Formen der pädagogischen Arbeit

 

Unser Konzept stützt sich auf den von Emmi Pikler entwickelten Ansatz, die durch die Beobachtung an ihrem Kind wusste, dass Kinder nicht zur Bewegung und zum Spiel aufgefordert werden müssen, sondern dass es auf die Gestaltung der Umgebung und dem bewussten Umgang mit dem Kind ankommt. Für Emmi Pikler sind Kinder von Natur aus friedlich und an ihrer Umwelt interessiert. Es ist bedeutsam, ob ein Kind von Geburt an als Mensch angesehen wird, empfindsam und verständig ist oder ob

in ihm ein unfertiger Mensch gesehen wird. Tätigkeiten wie Windeln

wechseln oder waschen haben pädagogische Anteile.
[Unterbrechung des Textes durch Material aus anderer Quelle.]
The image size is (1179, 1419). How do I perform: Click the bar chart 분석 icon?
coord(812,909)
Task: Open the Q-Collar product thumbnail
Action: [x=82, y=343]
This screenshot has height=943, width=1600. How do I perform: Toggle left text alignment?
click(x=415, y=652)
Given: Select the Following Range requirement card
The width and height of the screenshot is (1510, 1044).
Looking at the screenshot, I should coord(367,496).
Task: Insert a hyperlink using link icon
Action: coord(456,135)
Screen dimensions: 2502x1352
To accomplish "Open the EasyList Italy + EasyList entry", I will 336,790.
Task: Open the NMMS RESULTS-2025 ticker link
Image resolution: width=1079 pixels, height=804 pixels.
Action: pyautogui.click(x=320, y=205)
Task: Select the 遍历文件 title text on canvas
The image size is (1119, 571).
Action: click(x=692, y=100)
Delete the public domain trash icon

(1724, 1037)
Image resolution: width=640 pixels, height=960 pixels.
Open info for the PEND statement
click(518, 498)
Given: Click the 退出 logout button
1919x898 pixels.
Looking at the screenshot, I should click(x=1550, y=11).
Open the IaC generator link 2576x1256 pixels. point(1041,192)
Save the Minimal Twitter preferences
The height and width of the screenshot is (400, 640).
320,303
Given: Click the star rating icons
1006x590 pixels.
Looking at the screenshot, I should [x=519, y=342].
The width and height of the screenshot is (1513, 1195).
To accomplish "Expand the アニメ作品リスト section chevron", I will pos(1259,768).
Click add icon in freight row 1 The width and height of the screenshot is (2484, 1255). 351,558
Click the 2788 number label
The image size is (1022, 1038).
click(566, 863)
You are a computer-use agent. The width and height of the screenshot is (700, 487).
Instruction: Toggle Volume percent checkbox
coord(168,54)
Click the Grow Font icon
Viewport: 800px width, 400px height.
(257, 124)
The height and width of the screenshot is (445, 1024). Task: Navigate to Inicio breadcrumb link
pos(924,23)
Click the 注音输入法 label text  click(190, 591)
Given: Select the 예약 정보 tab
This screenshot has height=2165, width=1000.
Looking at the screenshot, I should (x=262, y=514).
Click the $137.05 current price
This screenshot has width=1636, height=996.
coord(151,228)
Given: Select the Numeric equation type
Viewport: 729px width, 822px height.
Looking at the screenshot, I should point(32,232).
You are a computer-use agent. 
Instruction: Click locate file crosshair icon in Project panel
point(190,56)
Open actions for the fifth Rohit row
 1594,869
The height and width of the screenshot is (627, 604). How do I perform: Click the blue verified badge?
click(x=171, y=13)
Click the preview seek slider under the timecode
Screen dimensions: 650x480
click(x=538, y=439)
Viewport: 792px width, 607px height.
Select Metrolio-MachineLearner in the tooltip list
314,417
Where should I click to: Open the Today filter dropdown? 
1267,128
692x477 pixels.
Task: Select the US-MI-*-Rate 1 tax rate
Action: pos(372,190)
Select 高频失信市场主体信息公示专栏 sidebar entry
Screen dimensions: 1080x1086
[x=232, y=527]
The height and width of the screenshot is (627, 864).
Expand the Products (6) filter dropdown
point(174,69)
Dies ist ein

Fundament jeder Beziehung. Erwachsene müssen die Signale des

Kindes verstehen und zur Kenntnis nehmen.

Wichtig dabei sind eine achtsame Haltung, Respekt und eine genaue Beobachtung sowie den Kindern ihren eigenen Rhythmus zu lassen.

 

Im 1. Lebensjahr (bis ca. 7./8 Lebensjahr) steht in der Entwicklung der Kinder das Funktionsspiel im Vordergrund. Es handelt sich um Spiele aus Freude an der Bewegung ohne Material, wie aufrichten, drehen, laufen, krabbeln, robben, winken, klatschen, etc. oder mit Material Gegenstände betasten, beklopfen, begreifen, rollen, herumtragen, greifen, wegwerfen, aus- und einräumen, schieben, matschen, schmieren, kritzeln, zerreißen, etc. Diese Spiele stärken die Ich- und Sach-Kompetenz der Kinder.

 

Erstmalig im 2. Lebensjahr beobachten wir, meist mit dem Beginn des Spracherwerbs, das Rollenspiel. Das Kind setzt sich  mit Personen, deren Tätigkeiten und Beziehungen auseinander. Durch Rollenspiele wird frühzeitig soziales Verhalten geübt und der emotionale Bereich entwickelt (Sozial-Kompetenz).

Gegen Ende des 2. Lebensjahres wird das funktionale Spiel weiterentwickelt und das Spielmaterial „sinnvoll“ verwendet, das Konstruktionsspiel beginnt. Es entwickelt sich Ausdauer, Konzentrationsfähigkeit und Motivation zu planmäßigem Handeln. Es folgt die Wahrnehmung in Bezug auf Farben, Formen, Größen, Mengen und Gewichte.

 

Mit dem 3. Lebensjahr beginnen Regelspiele die Kinder zu interessieren. Die Regeln hierbei können mit den Mitspielern vereinbart werden. Regelspiele fördern die geistigen und körperlichen Fähigkeiten genauso wie die passive und aktive Anpassung an die Gemeinschaft. In unseren Räumen haben die Kinder immer die Möglichkeit alle Spielformen auszuprobieren. Unsere wie bereits erwähnte asiatische, afrikanische und europäische Puppe ermöglichen den Kindern nicht nur das klassische Rollenspiel, sondern vermitteln ebenfalls den kulturellen Aspekt der Vielfalt. Ebenso unsere mit männlichen Merkmalen ausgestattete Puppe und unsere mit Down- Syndrom verkörperte Puppe zeigen den Aspekt der Vielfalt und der Teilhabe.

 

Umfangreiche Materialerfahrung wie Kleister, Farbe, verschiedene

Papiere, Knete, Schere oder wertfreies Material stärken die Kinder in Ihrer Wahrnehmung und motorischen Entwicklung.

Steckspiele, Farbspiele und erste Regelspiele, kommen ebenfalls bei uns regelmäßig zum Einsatz. Diese stärken den emotionalen, sozialen Bereich und fördern das kognitive Denken

 

Durch unsere regelmäßigen Besuche auf dem Spielplatz werden ebenfalls die Kompetenzen der Kinder im motorischem, emotionalem, sozialem Bereich sowie das kognitive Denken gestärkt.

 

Auch die sprachliche Entwicklung der Kinder liegt uns sehr am Herzen. Gemeinsames Singen und Vorsingen, eine Vielzahl von Kniereiter-, Fingerspielen und Reimen, das Betrachten von Bilderbüchern und das Vorlesen helfen uns bei der Förderung der Sprache. Wir sprechen viel mit den Kindern und begleiten unser Handeln stets mit Sprache. Das gemeinsame Spiel wird mit Sprache untermalt. Wir hören aufmerksam zu und geben dem Kind die Gelegenheit zu sprechen. Durch gezielte Fragen ermuntern wir das Kind zusätzlich zum Sprechen. Bei der Auswahl der Bücher achten wir ebenfalls auf altersentsprechende Vielfalt.